__Aim of the exercise__: Rewrite the items below as a JSON list of strings, one string per line and no blank lines. Start with the line containing "Image resolution: width=2252" and continue through the end of the items, including both.

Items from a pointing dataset
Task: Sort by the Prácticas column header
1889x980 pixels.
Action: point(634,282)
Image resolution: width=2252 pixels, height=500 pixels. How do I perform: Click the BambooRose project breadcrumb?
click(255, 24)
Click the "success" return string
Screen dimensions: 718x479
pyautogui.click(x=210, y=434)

__Task solution__:
[
  "Image resolution: width=2252 pixels, height=500 pixels. How do I perform: Click the BambooRose project breadcrumb?",
  "click(255, 24)",
  "Click the \"success\" return string",
  "Screen dimensions: 718x479",
  "pyautogui.click(x=210, y=434)"
]